## Tarefas
1. Segundo a reportagem sobre os 40 anos do golpe de 64, qual é a chamada de capa da revista “Cult”?
2. Reescreva como tabela Markdown as linhas dos registros, da linha com "You are a GUI" até a linha com "Action: [x=29, y=378]", usando as colunas Nº e Linha e omitindo as linhas em branco.

## Trecho da página
------------------------------------------------------------

Primeiras reflexões dos 40 anos do golpe de 64
Reportagem de Francisco Bicudo
O mês de março será marcado por uma série de reportagens, publicações especiais, debates, lançamentos de livros e programas de televisão e rádio sobre o golpe militar de 1964, que completa 40 anos no dia 31. Na arena pública de discussões, estarão colocadas questões como as razões do golpe, os principais personagens envolvidos, as atrocidades cometidas em nome da segurança nacional e da caça aos subversivos, as mortes nas câmaras de tortura, a pulverização dos movimentos sindical e estudantil, os ataques às universidades, as relações perigosas com os Estados Unidos e com governos autoritários de outros países da América Latina, a censura à imprensa, a perseguição aos intelectuais e a desmobilização dos agentes culturais, apenas para citar algumas abordagens possíveis.
Sem perder tempo, a revista “Cult”, em edição que acaba de chegar às bancas, é uma das primeiras a apresentar vasto material de reflexão sobre o tema. Ela traz como destaque do mês um dossiê sobre a ditadura. A chamada de capa é “1964 – O golpe da História”. São artigos e entrevistas de que viveu de perto o regime – e, mais do que isso, sofreu com ele –, em um balanço histórico plural e diversificado sobre um dos períodos mais obscuros da história recente do Brasil.
Logo no editorial, a revista afirma que a “o período iniciado em 31 de março de 1964 transformou-se no mais longo colapso da democracia brasileira desde a proclamação da República”. O texto diz que, durante seus 21 anos de duração, o regime suprimiu direitos e garantias constitucionais dos cidadãos, exterminou seus adversários, prendeu e torturou e calou a imprensa. “Houve uma varredura”, lamenta. E, embora o início de tudo isso tenha se dado há 40 anos, a revista lembra que as conseqüências do golpe são sentidas até hoje, já que duas das áreas mais afetadas pela repressão foram educação e cultura.
A profundidade do movimento
O historiador Boris Fausto, entrevistado por “Cult”, ajuda a compreender os primeiros momentos do golpe – quando, ele mesmo revela, ainda não se sabia muito bem qual seria a profundidade do movimento –, bem como analisa seus desdobramentos e a consolidação do poder de terror do Estado. Fausto lembra que duas grandes perguntas que passavam pela sua cabeça na época eram: eles vão fazer uma limpeza rápida e vamos retomar o quadro institucional? Ou a ditadura vai se aprofundar? “Essa dúvida ficou inteiramente resolvida em 1968. Com o AI-5, ficou claro que se tinha instalado um regime militar autoritário, que tinha vindo para ficar e por muito tempo”.

------------------------------------------------------------

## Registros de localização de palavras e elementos

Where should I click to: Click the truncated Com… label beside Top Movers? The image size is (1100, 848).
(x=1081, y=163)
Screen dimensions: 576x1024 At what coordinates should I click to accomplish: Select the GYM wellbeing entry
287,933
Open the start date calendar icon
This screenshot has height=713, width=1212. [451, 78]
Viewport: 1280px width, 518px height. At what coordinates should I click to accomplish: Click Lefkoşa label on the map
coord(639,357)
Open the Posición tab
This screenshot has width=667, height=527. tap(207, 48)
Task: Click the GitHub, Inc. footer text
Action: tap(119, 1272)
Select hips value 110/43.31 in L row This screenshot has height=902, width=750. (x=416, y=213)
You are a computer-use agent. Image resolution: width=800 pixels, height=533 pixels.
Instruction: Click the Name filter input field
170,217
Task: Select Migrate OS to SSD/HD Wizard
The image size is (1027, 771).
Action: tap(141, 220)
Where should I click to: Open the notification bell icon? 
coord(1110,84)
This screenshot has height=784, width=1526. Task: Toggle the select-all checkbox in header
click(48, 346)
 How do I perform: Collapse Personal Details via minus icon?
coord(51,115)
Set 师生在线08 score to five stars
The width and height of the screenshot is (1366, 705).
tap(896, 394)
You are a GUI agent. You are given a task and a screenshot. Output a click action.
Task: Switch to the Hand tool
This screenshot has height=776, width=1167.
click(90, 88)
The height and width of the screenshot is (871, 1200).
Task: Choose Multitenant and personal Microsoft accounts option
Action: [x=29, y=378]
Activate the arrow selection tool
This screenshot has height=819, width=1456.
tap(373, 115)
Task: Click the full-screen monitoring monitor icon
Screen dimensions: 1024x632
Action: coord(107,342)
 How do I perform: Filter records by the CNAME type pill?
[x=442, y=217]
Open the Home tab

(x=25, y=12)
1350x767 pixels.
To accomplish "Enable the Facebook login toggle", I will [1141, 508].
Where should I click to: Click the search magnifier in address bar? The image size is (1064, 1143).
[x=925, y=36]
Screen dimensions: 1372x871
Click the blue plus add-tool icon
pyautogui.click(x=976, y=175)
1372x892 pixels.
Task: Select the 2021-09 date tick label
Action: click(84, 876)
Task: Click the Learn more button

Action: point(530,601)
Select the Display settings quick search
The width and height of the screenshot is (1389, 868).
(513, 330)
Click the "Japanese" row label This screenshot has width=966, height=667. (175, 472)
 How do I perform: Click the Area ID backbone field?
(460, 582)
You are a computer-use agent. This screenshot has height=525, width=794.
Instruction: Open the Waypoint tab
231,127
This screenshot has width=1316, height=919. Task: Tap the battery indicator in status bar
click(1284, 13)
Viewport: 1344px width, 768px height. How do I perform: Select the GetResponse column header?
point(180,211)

------------------------------------------------------------

## Respostas
1. “1964 – O golpe da História”.

2.
| Nº | Linha |
|---|---|
| 1 | You are a GUI agent. You are given a task and a screenshot. Output a click action. |
| 2 | Task: Switch to the Hand tool |
| 3 | This screenshot has height=776, width=1167. |
| 4 | click(90, 88) |
| 5 | The height and width of the screenshot is (871, 1200). |
| 6 | Task: Choose Multitenant and personal Microsoft accounts option |
| 7 | Action: [x=29, y=378] |